An acceptable answer repeats exactly the line containing "1000x1000 pixels. How" and all lines that follow it in the listing below, and it includes no pictures.

---

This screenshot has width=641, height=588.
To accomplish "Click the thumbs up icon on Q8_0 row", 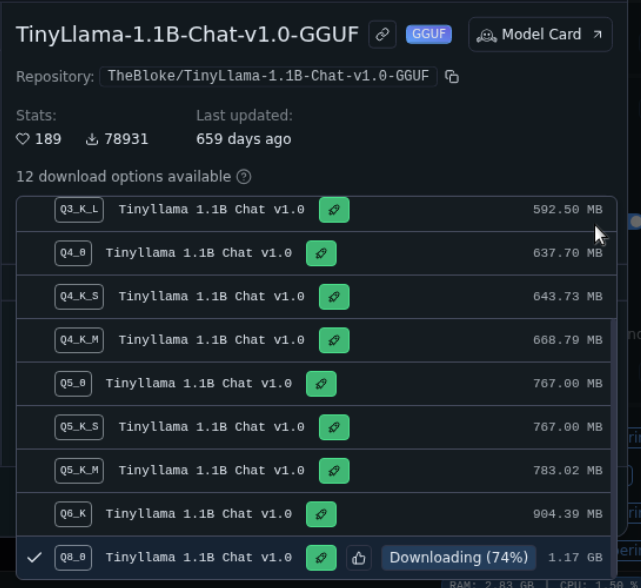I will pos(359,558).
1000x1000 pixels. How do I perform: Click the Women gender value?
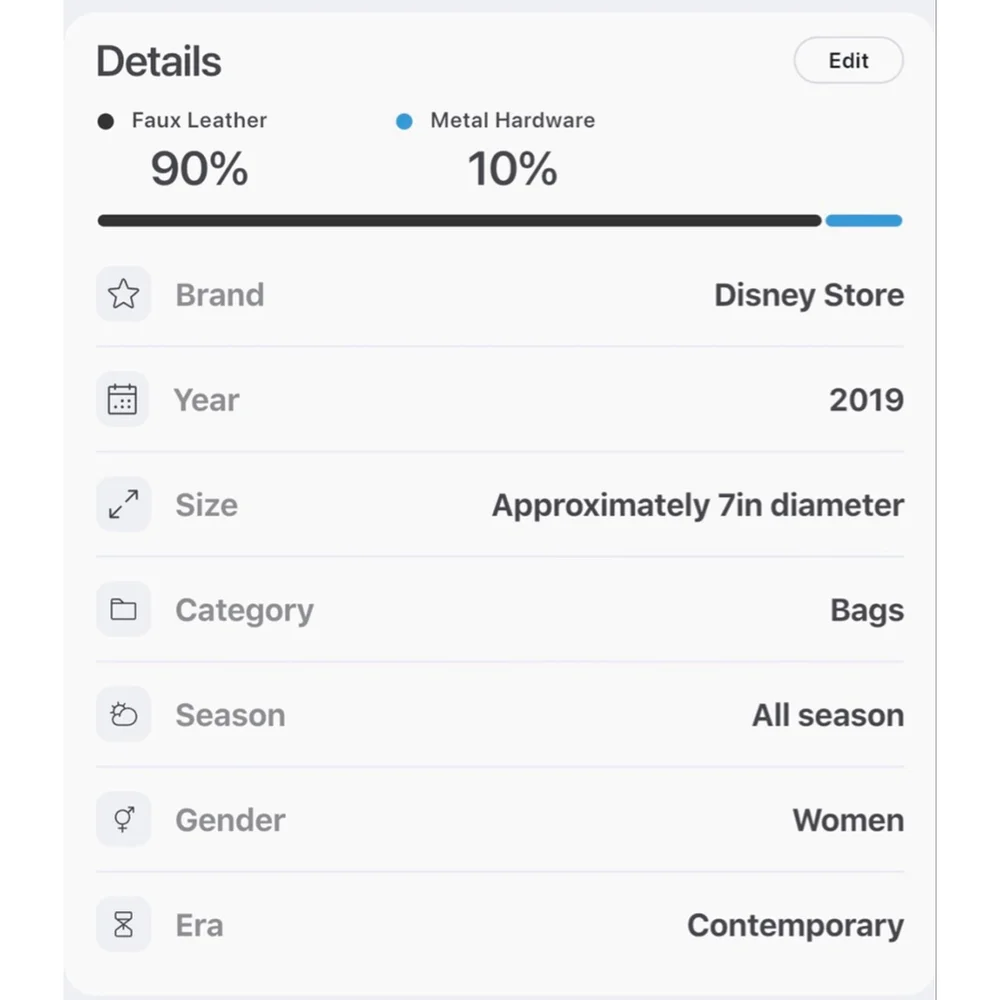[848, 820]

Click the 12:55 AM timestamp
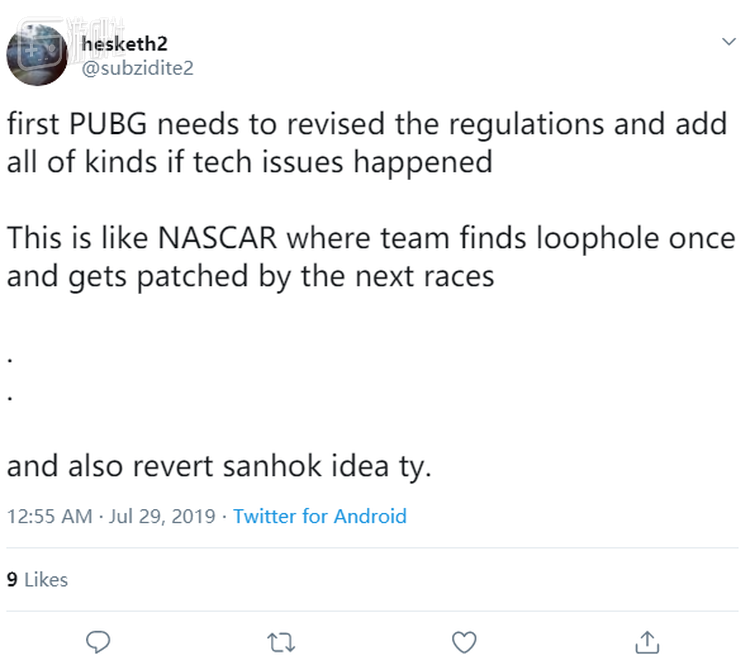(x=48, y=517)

---

● **Response area**
1000x1000 pixels. How do I perform: Click the Women gender value?
[848, 820]

Click the 12:55 AM timestamp
(x=48, y=517)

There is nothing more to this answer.